Cooking Time: < 15mins
Serves: 2
Total time: 15mins - 30mins
Course: Main
Cook Method: Pan-Fry
Cuisine: Chinese
Ingredients

3 large eggs (at room temperature)
½ cup bean shoots
60g minced pork
4 medium-sized prawns (peeled and cut into small pieces)
1 stalk spring onion (cut into small rings)
½ tsp sesame oil
1 tsp Shaoxing wine (optional)
1 tsp oyster sauce
2 tsp soy sauce
Pinch of sugar
3 dashes white pepper
3 tbsp oil

Instructions
  1. In a bowl, crack the eggs and beat with a fork.
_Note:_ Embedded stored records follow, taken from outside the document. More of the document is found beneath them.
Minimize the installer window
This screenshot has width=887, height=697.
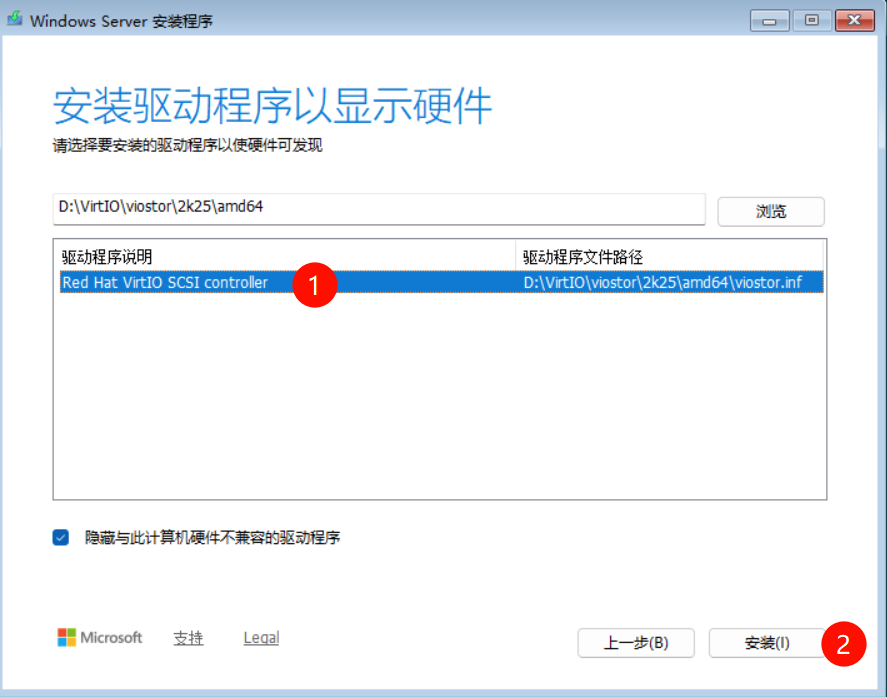pos(769,19)
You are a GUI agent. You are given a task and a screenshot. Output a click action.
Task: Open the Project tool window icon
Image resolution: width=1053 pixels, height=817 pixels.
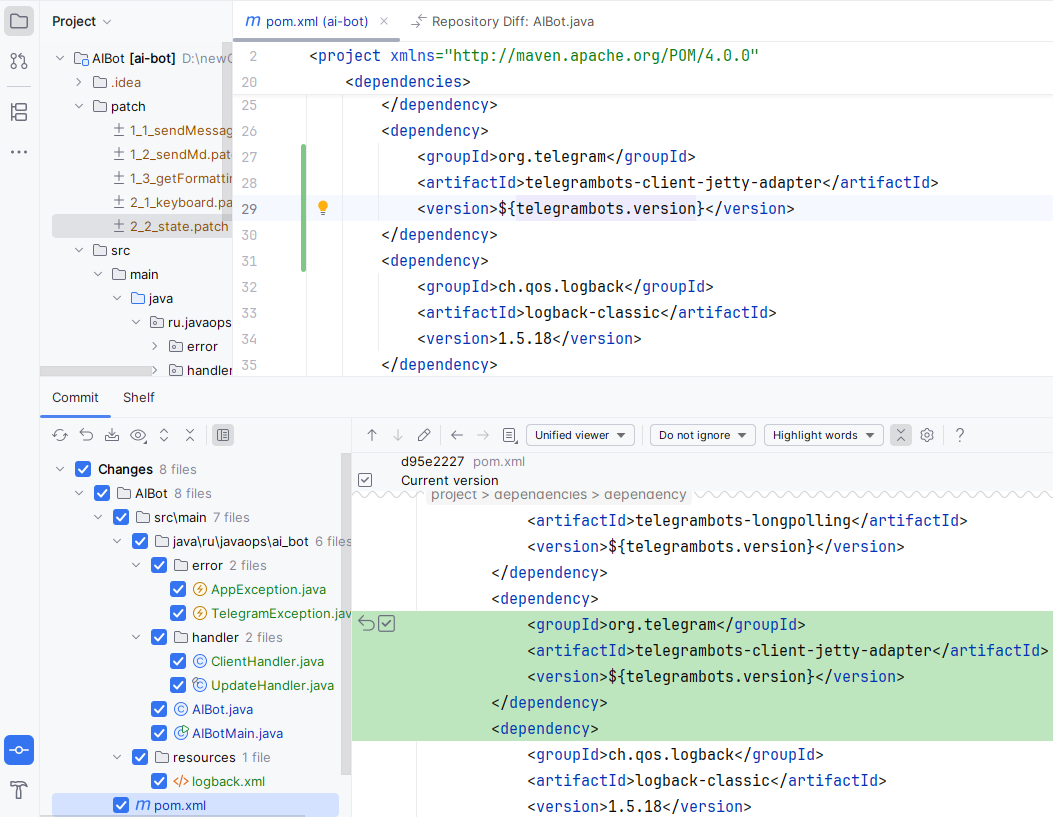pyautogui.click(x=19, y=21)

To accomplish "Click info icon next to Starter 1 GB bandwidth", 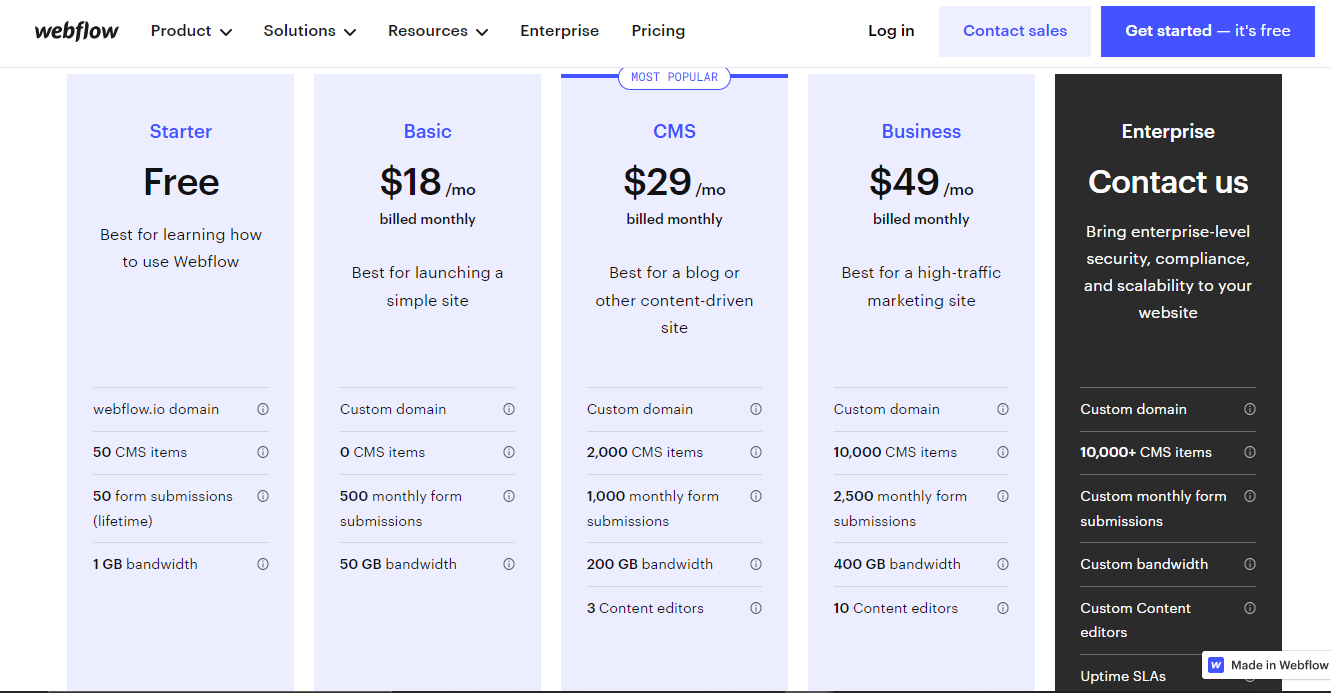I will pyautogui.click(x=263, y=564).
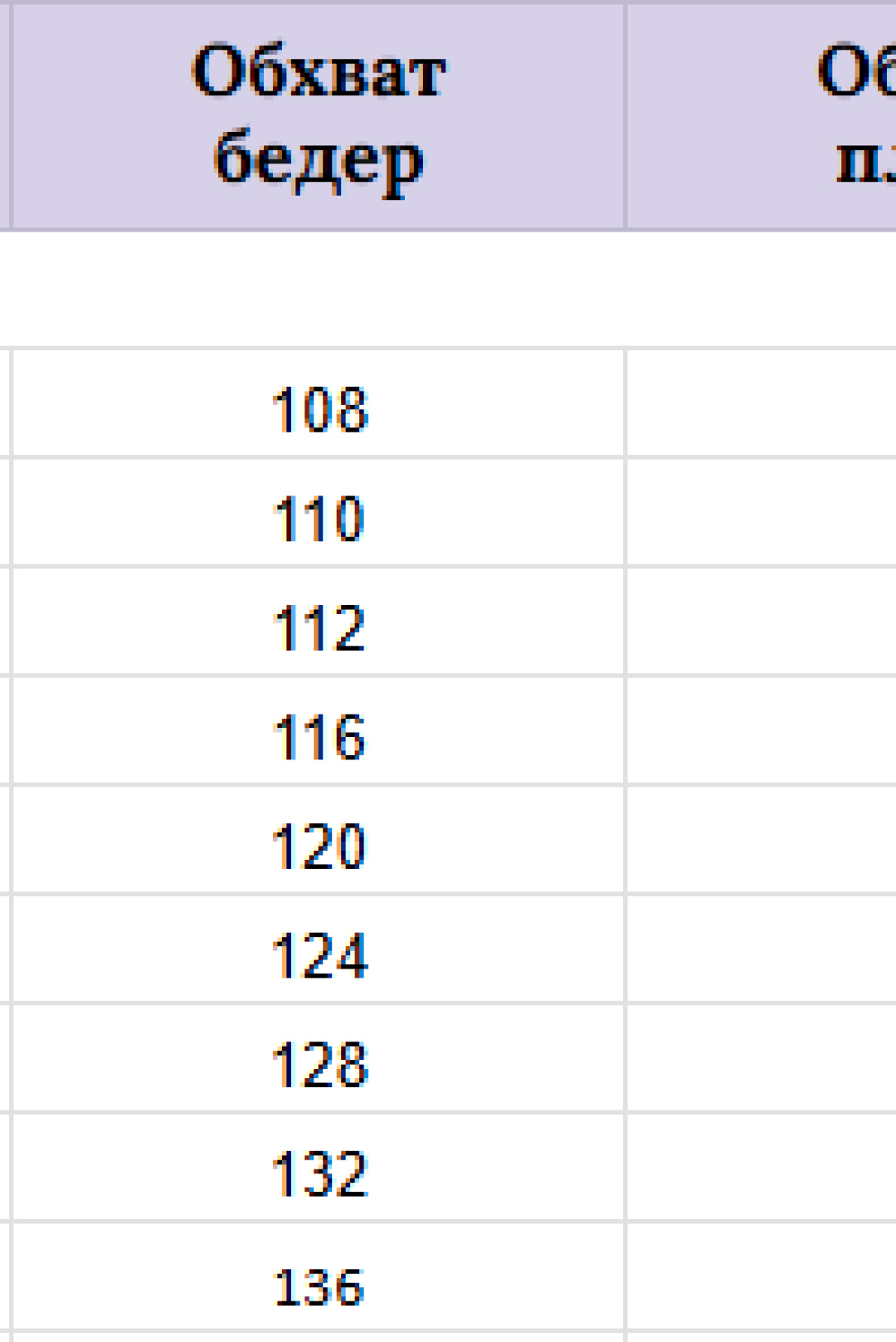Click the blank row below the table header
The image size is (896, 1342).
[x=448, y=289]
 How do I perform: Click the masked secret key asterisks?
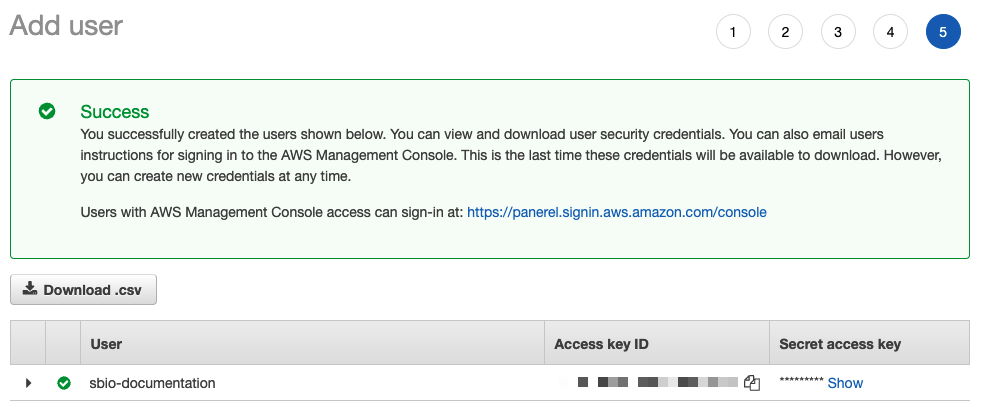(x=801, y=383)
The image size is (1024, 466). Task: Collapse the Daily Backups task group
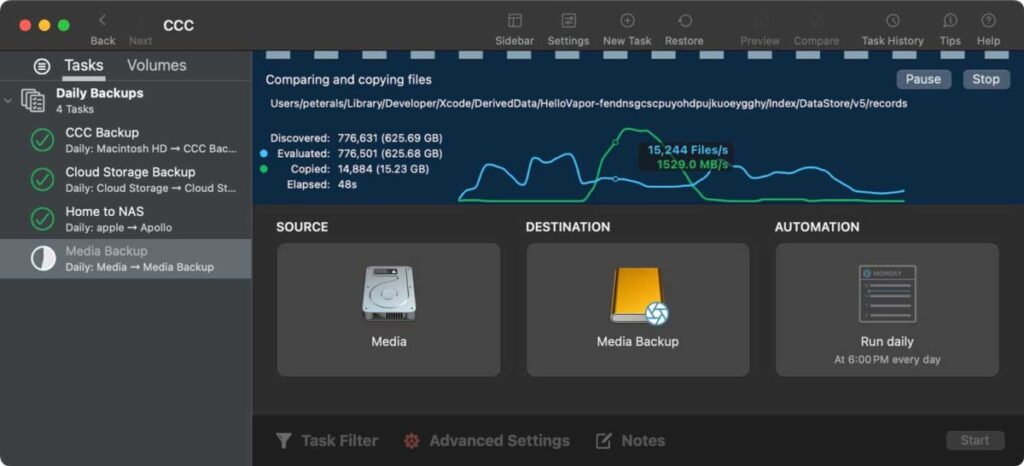(9, 100)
Add the rest of the ingredients, except for the oil, into the egg mixture, stir thoroughly and make sure all ingredients are combined well.
  2. Heat up 3 tbsp of oil in a wok or a pan over high heat. When the oil is fully heated, add the egg mixture into the pan, keeping the diameter of the omelette to about 12cm wide.
  3. The omelette should be thicker in the centre, therefore use a pair of chopsticks to move and gather the beansprouts and other ingredients to the middle of the omelette. Let the omelette set, cooked until golden brown, for about 3 minutes before flipping it over. Fry the omelette until both sides are nicely puffed up.
  4. Use the remaining egg mixture to make a total of 3 omelettes using the same steps. Serve immediately.